"""
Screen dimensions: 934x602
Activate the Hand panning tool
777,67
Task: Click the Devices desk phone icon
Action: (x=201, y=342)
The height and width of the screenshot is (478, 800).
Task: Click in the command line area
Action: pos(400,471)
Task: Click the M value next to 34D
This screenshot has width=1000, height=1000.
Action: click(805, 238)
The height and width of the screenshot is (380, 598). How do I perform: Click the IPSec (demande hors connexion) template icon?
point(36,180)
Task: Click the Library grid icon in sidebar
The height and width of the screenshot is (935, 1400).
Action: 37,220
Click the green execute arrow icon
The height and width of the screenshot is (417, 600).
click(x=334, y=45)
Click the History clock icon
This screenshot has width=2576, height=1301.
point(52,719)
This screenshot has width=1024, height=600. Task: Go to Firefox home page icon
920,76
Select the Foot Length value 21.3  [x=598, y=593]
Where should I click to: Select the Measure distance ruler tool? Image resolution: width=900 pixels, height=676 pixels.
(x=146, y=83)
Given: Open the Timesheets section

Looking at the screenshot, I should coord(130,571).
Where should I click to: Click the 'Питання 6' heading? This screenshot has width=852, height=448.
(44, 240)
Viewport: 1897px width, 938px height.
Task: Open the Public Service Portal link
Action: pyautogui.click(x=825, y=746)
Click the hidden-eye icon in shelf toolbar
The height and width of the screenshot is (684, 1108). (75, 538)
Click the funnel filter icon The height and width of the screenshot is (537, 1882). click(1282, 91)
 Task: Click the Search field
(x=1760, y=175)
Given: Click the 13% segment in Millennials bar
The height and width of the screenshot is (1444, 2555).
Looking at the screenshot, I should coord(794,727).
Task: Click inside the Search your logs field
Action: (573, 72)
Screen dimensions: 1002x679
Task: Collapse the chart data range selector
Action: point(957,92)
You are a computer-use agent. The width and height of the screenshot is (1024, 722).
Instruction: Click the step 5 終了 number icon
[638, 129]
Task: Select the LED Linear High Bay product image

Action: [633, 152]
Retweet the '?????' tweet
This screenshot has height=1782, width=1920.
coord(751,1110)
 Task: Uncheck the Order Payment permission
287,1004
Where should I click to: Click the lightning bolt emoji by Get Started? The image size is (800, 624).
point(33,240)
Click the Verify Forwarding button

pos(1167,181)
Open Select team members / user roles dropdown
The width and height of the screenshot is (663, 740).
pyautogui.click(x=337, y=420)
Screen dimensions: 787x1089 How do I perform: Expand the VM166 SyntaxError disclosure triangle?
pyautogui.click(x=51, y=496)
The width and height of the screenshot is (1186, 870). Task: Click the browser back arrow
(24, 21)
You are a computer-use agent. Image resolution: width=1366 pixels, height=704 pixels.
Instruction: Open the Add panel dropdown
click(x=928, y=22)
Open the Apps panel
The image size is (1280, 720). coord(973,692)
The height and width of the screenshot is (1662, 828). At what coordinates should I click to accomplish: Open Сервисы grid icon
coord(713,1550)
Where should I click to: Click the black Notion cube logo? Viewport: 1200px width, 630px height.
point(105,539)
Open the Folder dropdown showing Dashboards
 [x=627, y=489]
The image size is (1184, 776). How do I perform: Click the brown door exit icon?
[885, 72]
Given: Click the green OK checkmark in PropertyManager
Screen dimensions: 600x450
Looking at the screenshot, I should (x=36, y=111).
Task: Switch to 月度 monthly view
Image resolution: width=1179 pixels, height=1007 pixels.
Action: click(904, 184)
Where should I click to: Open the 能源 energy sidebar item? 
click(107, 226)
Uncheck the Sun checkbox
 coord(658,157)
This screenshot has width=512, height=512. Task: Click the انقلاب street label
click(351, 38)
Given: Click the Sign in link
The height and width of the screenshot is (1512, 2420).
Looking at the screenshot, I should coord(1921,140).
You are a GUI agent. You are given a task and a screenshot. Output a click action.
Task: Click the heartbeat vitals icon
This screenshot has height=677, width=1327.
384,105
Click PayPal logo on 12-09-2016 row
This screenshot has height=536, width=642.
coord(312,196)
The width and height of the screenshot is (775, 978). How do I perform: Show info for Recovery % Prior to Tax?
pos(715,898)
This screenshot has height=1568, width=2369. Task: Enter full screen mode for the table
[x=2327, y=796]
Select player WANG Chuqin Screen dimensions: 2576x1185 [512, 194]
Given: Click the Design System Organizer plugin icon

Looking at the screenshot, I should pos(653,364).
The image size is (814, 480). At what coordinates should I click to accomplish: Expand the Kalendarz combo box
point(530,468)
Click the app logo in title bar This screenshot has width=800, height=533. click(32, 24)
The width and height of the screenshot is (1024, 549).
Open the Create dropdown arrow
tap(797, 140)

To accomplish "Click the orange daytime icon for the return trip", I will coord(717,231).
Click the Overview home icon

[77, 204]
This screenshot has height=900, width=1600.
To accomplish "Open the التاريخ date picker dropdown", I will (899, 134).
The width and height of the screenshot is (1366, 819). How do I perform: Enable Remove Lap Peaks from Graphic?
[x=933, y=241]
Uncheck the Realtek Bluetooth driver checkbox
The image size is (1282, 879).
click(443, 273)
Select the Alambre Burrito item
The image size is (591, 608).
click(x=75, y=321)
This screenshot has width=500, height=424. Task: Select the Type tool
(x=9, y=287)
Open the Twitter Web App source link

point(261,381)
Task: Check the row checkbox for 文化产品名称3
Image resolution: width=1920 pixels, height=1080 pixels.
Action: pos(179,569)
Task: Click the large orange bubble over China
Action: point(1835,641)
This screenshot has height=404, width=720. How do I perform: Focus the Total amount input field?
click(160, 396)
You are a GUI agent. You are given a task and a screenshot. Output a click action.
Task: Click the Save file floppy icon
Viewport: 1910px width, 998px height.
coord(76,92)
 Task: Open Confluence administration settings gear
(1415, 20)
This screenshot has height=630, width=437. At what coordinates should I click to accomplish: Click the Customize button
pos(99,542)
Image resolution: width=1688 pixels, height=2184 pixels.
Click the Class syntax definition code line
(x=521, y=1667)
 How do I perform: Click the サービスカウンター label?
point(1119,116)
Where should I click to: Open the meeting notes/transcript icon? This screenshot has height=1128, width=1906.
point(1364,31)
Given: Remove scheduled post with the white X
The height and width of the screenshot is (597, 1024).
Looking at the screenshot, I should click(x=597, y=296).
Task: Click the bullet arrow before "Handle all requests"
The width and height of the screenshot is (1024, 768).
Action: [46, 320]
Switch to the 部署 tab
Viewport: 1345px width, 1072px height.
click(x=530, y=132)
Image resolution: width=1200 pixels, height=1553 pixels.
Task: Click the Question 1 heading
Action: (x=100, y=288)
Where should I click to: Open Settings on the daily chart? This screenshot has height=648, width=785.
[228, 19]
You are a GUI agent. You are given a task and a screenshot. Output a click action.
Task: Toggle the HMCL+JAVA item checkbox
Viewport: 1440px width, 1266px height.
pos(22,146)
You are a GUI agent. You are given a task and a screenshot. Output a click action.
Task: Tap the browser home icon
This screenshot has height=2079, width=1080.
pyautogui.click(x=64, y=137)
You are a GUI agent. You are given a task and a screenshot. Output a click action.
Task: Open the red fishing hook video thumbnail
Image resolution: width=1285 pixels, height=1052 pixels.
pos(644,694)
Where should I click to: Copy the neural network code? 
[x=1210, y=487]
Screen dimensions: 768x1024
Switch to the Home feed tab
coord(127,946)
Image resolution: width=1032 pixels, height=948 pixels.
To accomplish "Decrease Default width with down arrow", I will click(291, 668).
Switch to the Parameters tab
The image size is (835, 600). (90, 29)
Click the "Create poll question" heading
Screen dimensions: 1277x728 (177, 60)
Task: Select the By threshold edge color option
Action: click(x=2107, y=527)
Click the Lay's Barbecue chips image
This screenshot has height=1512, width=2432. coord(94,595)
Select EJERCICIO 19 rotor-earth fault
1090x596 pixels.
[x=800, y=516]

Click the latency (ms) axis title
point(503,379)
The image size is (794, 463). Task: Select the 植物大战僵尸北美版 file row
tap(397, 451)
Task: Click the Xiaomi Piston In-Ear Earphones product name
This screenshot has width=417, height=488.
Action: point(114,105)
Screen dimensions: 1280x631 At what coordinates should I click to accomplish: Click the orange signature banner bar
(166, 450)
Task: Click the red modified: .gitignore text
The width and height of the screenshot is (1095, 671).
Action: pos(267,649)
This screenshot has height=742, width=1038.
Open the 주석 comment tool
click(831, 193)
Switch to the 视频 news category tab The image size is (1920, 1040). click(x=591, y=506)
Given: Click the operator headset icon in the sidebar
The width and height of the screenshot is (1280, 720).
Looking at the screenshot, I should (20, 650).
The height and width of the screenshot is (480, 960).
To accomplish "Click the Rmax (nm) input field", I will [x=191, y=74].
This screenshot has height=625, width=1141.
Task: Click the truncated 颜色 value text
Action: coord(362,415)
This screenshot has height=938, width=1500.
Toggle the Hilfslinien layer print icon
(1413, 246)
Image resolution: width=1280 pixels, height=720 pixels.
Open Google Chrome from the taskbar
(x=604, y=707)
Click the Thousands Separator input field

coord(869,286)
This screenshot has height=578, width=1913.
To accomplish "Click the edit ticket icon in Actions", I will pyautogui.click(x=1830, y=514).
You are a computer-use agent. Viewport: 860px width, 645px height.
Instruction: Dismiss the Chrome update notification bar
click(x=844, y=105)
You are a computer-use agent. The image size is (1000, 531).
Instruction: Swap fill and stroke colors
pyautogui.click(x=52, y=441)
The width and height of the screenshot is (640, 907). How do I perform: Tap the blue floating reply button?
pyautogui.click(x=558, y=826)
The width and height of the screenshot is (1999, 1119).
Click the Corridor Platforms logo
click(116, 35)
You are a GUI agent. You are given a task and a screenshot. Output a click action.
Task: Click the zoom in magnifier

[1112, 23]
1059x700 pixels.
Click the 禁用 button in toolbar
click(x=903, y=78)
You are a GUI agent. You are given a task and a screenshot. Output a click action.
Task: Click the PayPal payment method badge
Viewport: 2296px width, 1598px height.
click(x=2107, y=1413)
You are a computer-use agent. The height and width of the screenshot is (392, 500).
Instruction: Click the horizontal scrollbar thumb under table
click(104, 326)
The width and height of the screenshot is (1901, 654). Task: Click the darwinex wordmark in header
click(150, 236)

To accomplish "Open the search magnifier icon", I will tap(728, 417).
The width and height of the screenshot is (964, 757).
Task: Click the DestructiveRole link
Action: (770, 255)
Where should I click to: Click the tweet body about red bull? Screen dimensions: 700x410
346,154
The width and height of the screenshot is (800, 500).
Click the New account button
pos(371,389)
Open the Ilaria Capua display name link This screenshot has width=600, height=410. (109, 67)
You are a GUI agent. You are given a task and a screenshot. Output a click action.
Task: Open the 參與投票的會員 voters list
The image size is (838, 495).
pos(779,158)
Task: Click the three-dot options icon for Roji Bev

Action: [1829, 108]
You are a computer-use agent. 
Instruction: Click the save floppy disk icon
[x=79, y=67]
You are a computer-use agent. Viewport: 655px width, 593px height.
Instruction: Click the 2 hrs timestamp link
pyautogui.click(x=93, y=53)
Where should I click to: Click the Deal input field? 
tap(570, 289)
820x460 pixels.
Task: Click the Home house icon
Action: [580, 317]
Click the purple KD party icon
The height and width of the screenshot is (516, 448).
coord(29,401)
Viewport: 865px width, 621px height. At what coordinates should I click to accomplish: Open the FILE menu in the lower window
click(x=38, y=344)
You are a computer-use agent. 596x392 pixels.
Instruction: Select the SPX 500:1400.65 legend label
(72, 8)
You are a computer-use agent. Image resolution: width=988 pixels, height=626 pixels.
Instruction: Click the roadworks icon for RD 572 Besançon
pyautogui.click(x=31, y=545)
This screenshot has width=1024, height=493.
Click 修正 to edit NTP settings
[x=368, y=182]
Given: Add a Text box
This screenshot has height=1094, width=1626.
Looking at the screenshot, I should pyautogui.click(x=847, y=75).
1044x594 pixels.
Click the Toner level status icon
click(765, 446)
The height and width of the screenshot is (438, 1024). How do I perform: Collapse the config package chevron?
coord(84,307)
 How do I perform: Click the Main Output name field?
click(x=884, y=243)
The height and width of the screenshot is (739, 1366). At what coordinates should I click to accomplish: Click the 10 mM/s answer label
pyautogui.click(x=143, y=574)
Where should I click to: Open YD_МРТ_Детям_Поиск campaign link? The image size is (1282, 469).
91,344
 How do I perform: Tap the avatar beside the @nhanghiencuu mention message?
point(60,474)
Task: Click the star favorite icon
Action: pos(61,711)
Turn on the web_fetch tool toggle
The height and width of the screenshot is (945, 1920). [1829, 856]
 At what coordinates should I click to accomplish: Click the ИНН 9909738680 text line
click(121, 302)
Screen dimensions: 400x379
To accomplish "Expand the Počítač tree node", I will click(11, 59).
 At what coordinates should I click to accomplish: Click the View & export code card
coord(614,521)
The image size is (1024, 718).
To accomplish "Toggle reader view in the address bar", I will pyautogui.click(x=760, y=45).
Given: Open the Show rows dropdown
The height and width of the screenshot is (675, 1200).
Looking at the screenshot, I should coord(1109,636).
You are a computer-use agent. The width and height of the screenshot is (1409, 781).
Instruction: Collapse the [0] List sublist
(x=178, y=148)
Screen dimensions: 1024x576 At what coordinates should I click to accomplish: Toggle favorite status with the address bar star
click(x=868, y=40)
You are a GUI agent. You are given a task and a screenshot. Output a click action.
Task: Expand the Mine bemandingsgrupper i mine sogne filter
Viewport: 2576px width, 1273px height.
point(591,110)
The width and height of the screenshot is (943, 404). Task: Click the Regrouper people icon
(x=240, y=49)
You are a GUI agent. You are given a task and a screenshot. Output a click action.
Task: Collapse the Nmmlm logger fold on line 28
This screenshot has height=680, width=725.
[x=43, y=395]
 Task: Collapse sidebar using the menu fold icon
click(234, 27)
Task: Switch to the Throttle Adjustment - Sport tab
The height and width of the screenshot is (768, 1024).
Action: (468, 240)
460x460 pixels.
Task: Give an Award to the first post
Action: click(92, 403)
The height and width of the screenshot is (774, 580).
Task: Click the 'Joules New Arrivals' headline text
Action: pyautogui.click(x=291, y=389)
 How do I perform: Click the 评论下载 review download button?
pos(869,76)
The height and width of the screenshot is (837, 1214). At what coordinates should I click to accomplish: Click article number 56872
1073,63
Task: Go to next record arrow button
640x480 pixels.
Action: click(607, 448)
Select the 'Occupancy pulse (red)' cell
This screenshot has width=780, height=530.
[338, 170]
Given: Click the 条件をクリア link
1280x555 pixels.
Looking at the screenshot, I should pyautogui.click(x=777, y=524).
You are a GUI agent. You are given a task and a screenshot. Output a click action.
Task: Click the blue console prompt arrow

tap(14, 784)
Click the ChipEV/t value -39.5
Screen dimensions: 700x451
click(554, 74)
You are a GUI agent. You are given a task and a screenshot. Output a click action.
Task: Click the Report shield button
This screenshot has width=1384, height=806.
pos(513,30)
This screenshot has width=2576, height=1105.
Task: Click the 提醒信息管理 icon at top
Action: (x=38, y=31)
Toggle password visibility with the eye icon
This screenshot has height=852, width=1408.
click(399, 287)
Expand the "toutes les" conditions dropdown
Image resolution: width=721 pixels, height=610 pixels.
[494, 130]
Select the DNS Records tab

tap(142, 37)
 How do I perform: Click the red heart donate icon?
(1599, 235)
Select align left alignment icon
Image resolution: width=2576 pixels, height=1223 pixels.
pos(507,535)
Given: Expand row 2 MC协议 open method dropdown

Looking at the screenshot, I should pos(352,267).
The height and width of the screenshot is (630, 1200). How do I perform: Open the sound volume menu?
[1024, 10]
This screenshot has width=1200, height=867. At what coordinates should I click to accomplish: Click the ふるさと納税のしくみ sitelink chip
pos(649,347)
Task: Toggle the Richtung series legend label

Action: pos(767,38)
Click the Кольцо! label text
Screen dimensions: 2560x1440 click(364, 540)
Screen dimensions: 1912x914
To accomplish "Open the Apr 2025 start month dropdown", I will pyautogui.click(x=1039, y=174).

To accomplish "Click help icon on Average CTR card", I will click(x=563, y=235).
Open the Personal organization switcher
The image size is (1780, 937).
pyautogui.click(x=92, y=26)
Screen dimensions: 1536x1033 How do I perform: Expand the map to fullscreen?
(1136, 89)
"""
[Written instruction]
Return each line from the records above that contains the string "legend", treating uppercase and lowercase letters as different.

[Solution for this problem]
Instruction: Select the SPX 500:1400.65 legend label
Task: Toggle the Richtung series legend label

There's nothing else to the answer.